Paperback Nonfiction:
1. Tough As They Come, by Travis Mills
2. Waking Up White, by Debby Irving
3. Wisconsin and the Civil War, by Ronald Paul Larson
4. The Species of Spaces and Other Pieces, by Georges Perec
5. Wisconsin and the Shaping of American Law, by Joseph A. Ranney
6. Against the Deportation Terror, by Rachel Ida Buff
7. Evicted, by Matthew Desmond
8. Janesville, by Amy Goldstein
9. The Distance Between Us, by Reyna Grande
10. The French Art of Not Giving a Sh*t, by Fabrice Midal

St. John's on the Lake is reading Waking Up White: And Finding Myself in the Story of Race as a community read selection and has put together a series of programs to discuss Debby Irving's book. She spoke to Robin Young on WBUR's Here and Now in 2015: "Debby Irving grew up in Winchester, Massachusetts, in a predominantly white, upper middle class community. For much of her life, she hadn't given much thought to race, even though she had encountered racial tensions at work and her children's schools. Then, when she was in her 40s, Irving took a graduate school course in Race and Cultural Identity and began to comprehend how much she had benefited over the years because she was white. As Debby Irving tells Here and Now's Robin Young, 'I see what I am spared day in and day out and I am focused on how easy it is for me to just wake up and go about in a world that was constructed for me.'"

Books for Kids:
1. Rotten Ralph, by Jack Gantos (event at Boswell Thu 2/8, 4:30 pm)
2. Dead End in Norvelt, by Jack Gantos
3. Joey Pigza Swallowed the Key, by Jack Gantos
4. Jack Adrift, by Jack Gantos
5. Writing Radar, by Jack Gantos
6. The Distance Between Us Young Readers Edition, by Reyna Grande
7. Sally Ride, by Sue Macy
8. Dog Man and Cat Kid, by Dav Pilkey
9. The Mermaid, by Jan Brett
10. Warcross, by Marie Lu

A rare visit from Jack Gantos in conjunction with a talk at an area conference, and today's sales are from a talk at a school. His new book is Writing Radar: Using Your Journal to Snoop Out and Craft Great Stories. Publishers Weekly writes in their starred review: "In an excellent guide for aspiring authors, Newbery Medalist Gantos distills his creative writing expertise into breezy chapters, emphasizing the value of keeping a journal - and using stories he wrote in his youth as proof." Mark your calendar for 2/8, 4:30.

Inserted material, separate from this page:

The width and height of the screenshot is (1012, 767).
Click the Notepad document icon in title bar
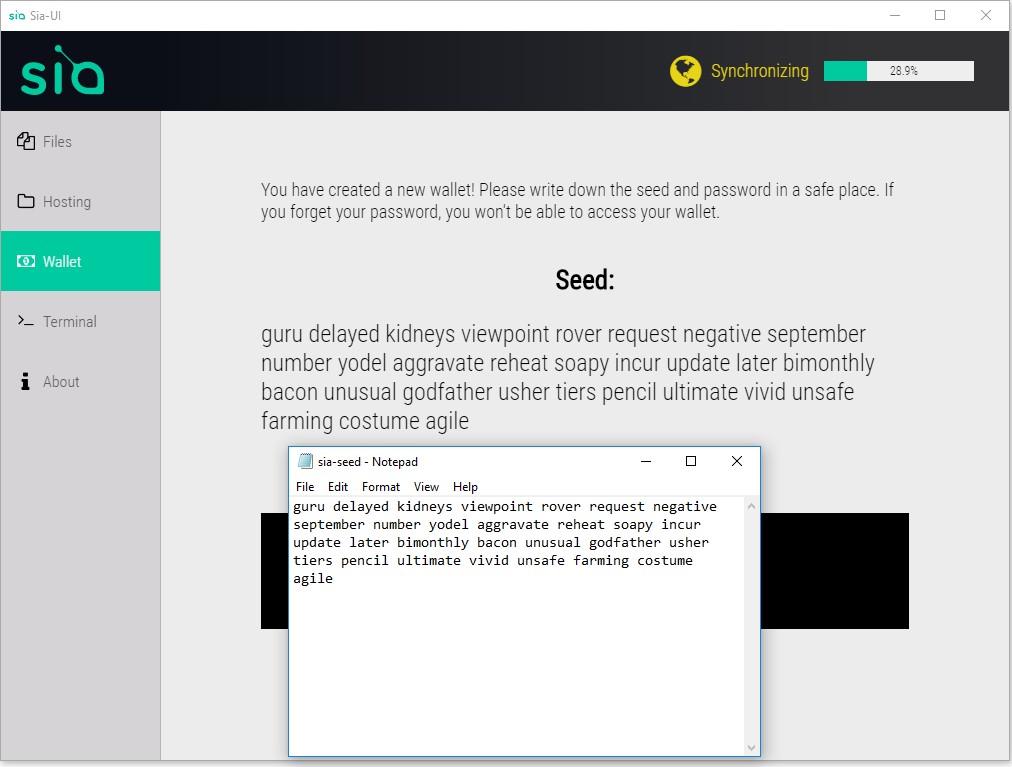[x=306, y=461]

Over at the Journal Sentinel, Mike Fischer reviews Tayari Jones's An American Marriage, which goes on sale February 6. He writes: "The plot of An American Marriage – Tayari Jones’ fourth and best novel – could be aptly summarized through a single sentence from one of its three protagonists: 'I never imagined myself to be the kind of woman who would find herself with both a husband and a fiancé.'" For another look at this high-profile release, here's Ron Charles's review in The Washington Post.

Originally from USA Today and reprinted in the print edition is Steph Cha's take on Everything Here Is Beautiful, by Mira T. Lee. Cha writes: "No man is an island, as the poet says. To be human is to bond, and to bond is to share - happiness and plenty, but also hardship and misery. We are all at the mercy of the people we love, whatever misfortunes they meet or bring upon themselves. That’s the power of family, awful and wonderful, and this power ripples through the pages of Mira T. Lee’s extraordinary debut novel, Everything Here Is Beautiful. If you love anyone at all, this book is going to get you."

The TapBooks page also features Off the Charts, originally from Newsday, offers the following: Who qualifies as a child prodigy, and the factors behind the anointment, are at the heart of Ann Hulbert’s Off the Charts: The Hidden Lives and Lessons of American Child Prodigies. It’s a fascinating if at times disturbing chronicle of how 15 prodigies came to the world’s attention — and at what cost. Hulbert disabuses readers of the romantic notion that prodigies are born and not made, introducing us to the cast of supporting characters that push the child’s star."

And in another book story this week, Tom Daykin wrote about some books donated to the Pabst Mansion that were found inscribed to Ida Pabst during the demolition of Rennaissance Bookshop.